** START RAW DATA **
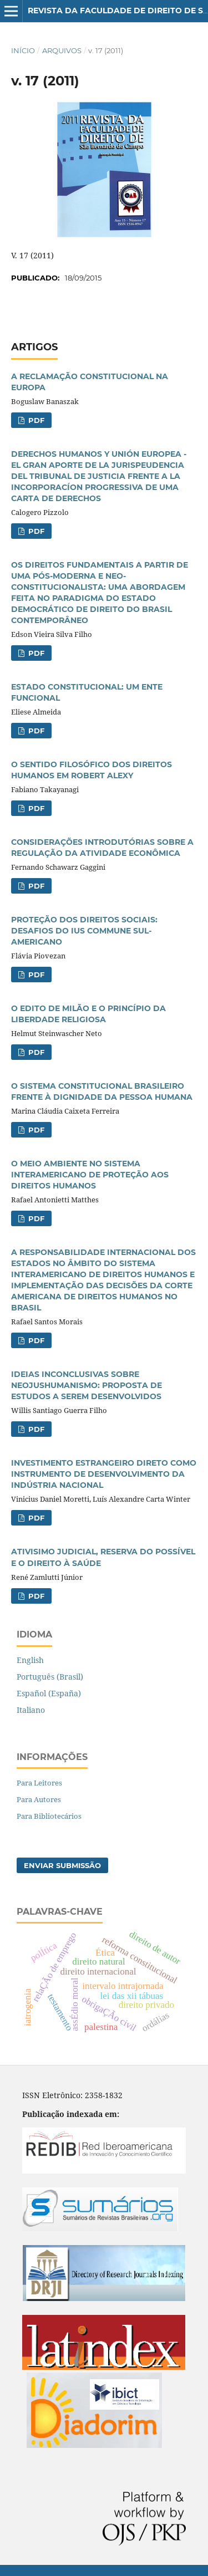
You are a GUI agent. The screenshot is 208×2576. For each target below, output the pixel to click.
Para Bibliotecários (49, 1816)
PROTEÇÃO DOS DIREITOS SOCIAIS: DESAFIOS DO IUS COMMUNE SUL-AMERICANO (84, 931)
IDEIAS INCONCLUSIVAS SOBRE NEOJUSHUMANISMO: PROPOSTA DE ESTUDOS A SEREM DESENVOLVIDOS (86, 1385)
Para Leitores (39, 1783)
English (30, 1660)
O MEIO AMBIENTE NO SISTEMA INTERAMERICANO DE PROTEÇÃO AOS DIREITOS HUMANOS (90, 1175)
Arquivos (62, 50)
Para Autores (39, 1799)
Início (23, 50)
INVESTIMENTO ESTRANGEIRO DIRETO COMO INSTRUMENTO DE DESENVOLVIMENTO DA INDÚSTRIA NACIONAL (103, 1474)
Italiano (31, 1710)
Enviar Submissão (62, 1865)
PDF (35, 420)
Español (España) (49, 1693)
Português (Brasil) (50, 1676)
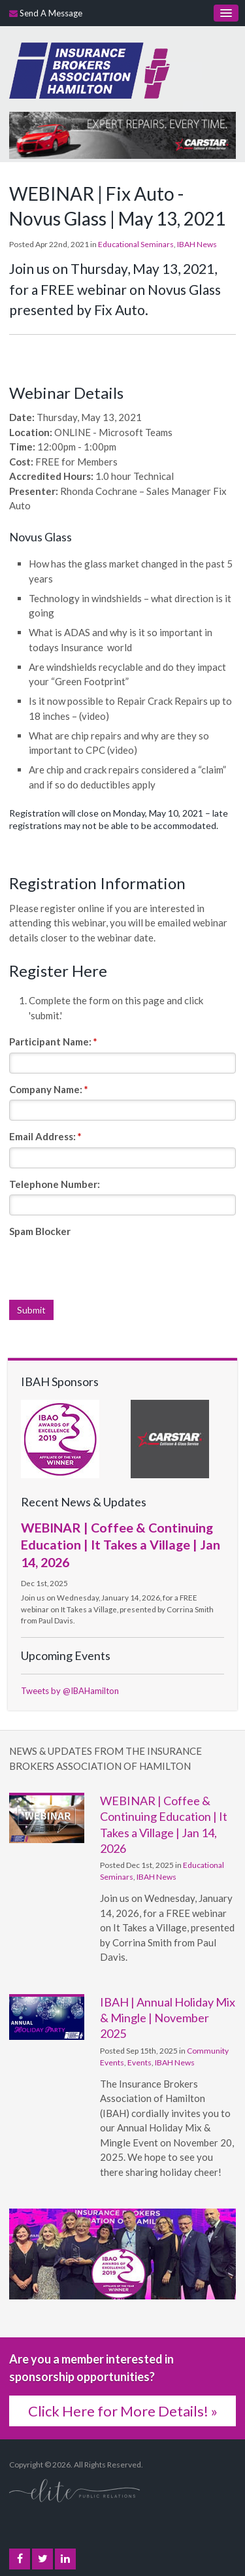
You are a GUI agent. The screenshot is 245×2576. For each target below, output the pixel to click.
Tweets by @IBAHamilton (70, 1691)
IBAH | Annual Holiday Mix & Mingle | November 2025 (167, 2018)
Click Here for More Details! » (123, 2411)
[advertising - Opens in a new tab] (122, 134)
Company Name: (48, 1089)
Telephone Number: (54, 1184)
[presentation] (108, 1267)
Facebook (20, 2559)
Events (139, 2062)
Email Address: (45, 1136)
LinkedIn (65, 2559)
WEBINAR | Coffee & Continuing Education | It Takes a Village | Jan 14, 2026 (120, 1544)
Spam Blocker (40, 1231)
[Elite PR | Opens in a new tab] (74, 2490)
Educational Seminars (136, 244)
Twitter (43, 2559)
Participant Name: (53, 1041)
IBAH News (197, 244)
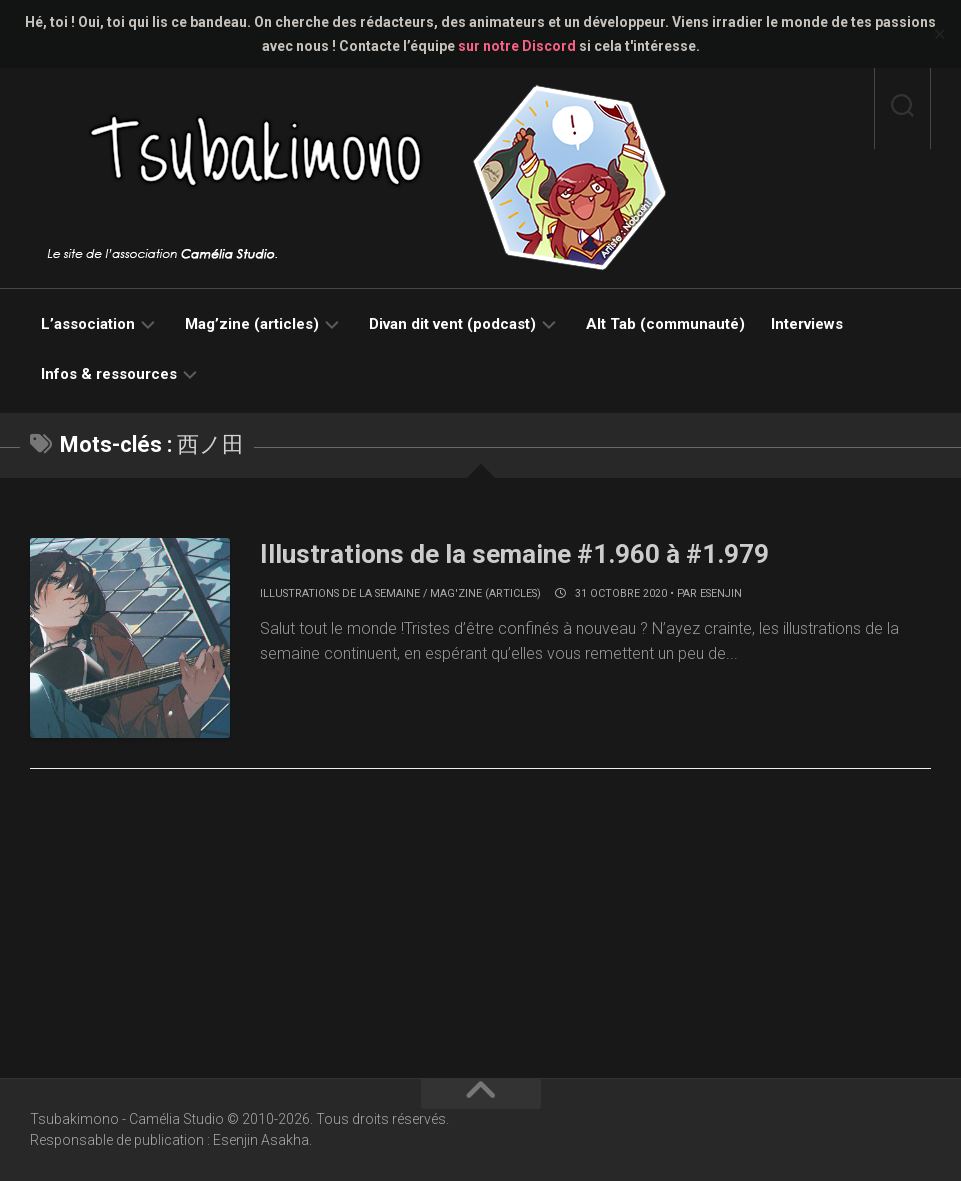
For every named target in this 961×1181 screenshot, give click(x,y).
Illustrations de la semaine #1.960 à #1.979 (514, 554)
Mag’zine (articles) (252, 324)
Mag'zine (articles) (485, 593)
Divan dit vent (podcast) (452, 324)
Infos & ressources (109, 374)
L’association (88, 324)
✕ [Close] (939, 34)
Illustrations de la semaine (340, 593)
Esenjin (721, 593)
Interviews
** END RAW DATA **
Rewrite all of the data above with every "screenshot" changed to "screen capture" and nothing else altered. Leave the pictures out of your answer.

You are a GUI agent. The screen capture is 208×2576. For each target below, output the pixel to click.
Para Bibliotecários (49, 1816)
PROTEÇÃO DOS DIREITOS SOCIAIS: DESAFIOS DO IUS COMMUNE SUL-AMERICANO (84, 931)
IDEIAS INCONCLUSIVAS SOBRE NEOJUSHUMANISMO: PROPOSTA DE ESTUDOS A SEREM DESENVOLVIDOS (86, 1385)
Para Leitores (39, 1783)
English (30, 1660)
O MEIO AMBIENTE NO SISTEMA INTERAMERICANO DE PROTEÇÃO AOS DIREITOS HUMANOS (90, 1175)
Arquivos (62, 50)
Para Autores (39, 1799)
Início (23, 50)
INVESTIMENTO ESTRANGEIRO DIRETO COMO INSTRUMENTO DE DESENVOLVIMENTO DA INDÚSTRIA NACIONAL (103, 1474)
Italiano (31, 1710)
Enviar Submissão (62, 1865)
PDF (35, 420)
Español (España) (49, 1693)
Português (Brasil) (50, 1676)
You are a GUI agent. The screen capture is 245×2576. For each target below, output the pixel to click.
Tweets by @IBAHamilton (70, 1691)
IBAH | Annual Holiday Mix & Mingle | November 2025 (167, 2018)
Click Here for More Details! » (123, 2411)
[advertising - Opens in a new tab] (122, 134)
Company Name: (48, 1089)
Telephone Number: (54, 1184)
[presentation] (108, 1267)
Facebook (20, 2559)
Events (139, 2062)
Email Address: (45, 1136)
LinkedIn (65, 2559)
WEBINAR | Coffee & Continuing Education | It Takes a Village | Jan 14, 2026 (120, 1544)
Spam Blocker (40, 1231)
[Elite PR | Opens in a new tab] (74, 2490)
Educational Seminars (136, 244)
Twitter (43, 2559)
Participant Name: (53, 1041)
IBAH News (197, 244)
For every named target in this 961×1181 screen capture, give click(x,y).
Illustrations de la semaine #1.960 à #1.979 (514, 554)
Mag’zine (articles) (252, 324)
Mag'zine (articles) (485, 593)
Divan dit vent (podcast) (452, 324)
Infos & ressources (109, 374)
L’association (88, 324)
✕ [Close] (939, 34)
Illustrations de la semaine (340, 593)
Esenjin (721, 593)
Interviews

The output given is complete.